Dr Angelique Mavrodaris
Clinical Research Fellow & Consultant in Public Health Medicine
Place of work / study:
Cambridge Institute of Public Health (University of Cambridge)
Area of Research:
Ageing, dementia and infectious diseases from a global public health perspective. I’m currently exploring the impact of infections on dementia progression and potential for prevention. I am committed to serving patients and their families and passionate about driving translational research that will deliver tangible patient and public benefits.
Tell us a little about yourself:
I completed my medical training in South Africa after which I worked in infectious disease and HIV placements. During this time I became acutely aware of how strong public health policy could improve the health of individuals, communities and populations and was inspired to pursue a path in Public Health. After completing an Academic Clinical Fellowship in Public Health in the West Midlands, I took on a joint role as a Clinical Research Fellow and a Consultant in Public Health Medicine based in Cambridge.
In my current joint clinical-academic role I’m working to ensure research evidence drives policy and service delivery in response to the needs of local populations. In addition to my research on dementia, I lead the design and development of a system-wide regional Ageing Well Programme and strategies to challenge inequalities in later life.

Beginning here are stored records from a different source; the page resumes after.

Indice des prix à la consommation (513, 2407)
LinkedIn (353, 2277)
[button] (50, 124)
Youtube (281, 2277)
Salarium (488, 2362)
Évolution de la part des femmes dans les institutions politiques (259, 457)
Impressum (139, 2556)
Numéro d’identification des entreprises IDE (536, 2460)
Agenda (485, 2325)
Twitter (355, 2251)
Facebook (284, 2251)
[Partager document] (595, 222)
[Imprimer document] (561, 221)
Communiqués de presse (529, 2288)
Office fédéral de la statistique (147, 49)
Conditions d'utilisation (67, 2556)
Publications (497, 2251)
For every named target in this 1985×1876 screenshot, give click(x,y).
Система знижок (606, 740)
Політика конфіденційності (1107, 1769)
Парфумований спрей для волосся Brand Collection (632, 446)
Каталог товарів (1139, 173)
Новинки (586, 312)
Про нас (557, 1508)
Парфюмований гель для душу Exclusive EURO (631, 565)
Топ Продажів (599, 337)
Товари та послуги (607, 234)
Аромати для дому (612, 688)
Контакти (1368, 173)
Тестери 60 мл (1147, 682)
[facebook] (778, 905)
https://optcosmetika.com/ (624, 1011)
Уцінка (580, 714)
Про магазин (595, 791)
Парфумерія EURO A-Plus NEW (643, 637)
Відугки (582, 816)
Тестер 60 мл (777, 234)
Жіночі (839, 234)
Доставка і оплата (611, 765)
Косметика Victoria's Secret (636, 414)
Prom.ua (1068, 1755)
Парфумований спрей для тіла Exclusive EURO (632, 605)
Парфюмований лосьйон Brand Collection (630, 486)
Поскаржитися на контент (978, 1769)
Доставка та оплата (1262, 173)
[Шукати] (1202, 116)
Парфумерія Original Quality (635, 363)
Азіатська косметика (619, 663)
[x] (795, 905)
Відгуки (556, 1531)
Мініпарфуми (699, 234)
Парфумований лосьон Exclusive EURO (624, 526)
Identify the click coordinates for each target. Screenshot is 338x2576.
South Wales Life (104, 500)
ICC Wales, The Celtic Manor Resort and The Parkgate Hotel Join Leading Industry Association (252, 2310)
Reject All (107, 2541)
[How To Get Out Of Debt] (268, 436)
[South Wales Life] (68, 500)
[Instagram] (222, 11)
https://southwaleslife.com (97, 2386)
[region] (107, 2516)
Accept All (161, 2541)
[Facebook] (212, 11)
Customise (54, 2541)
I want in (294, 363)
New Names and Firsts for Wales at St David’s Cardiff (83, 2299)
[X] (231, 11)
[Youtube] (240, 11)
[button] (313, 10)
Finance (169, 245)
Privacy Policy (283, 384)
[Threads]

Tell us a fun fact about yourself:
I am (unofficially) the fastest woman to cycle round Sun Moon Lake in central Taiwan with two original Taiwanese woodblock prints on my back. This record was achieved while I was being chased by a fierce pack of wild dogs (my husband maintains there were only two stray dogs chasing each other but that’s not how I remember it).
Why did you choose to work in dementia?
As populations age globally, dementia is fast emerging as one of the most important public health challenges. During my work both in the UK and South Africa I’ve been struck by the increasing challenges faced by older people, in particular the devastating impact of dementia – compromising health and independence, depriving people of a lifetime of memories and shattering families. It’s witnessing first-hand this distress that has compelled me to work in dementia and contribute towards identifying opportunities for prevention and improving quality of life for people living with dementia and their families.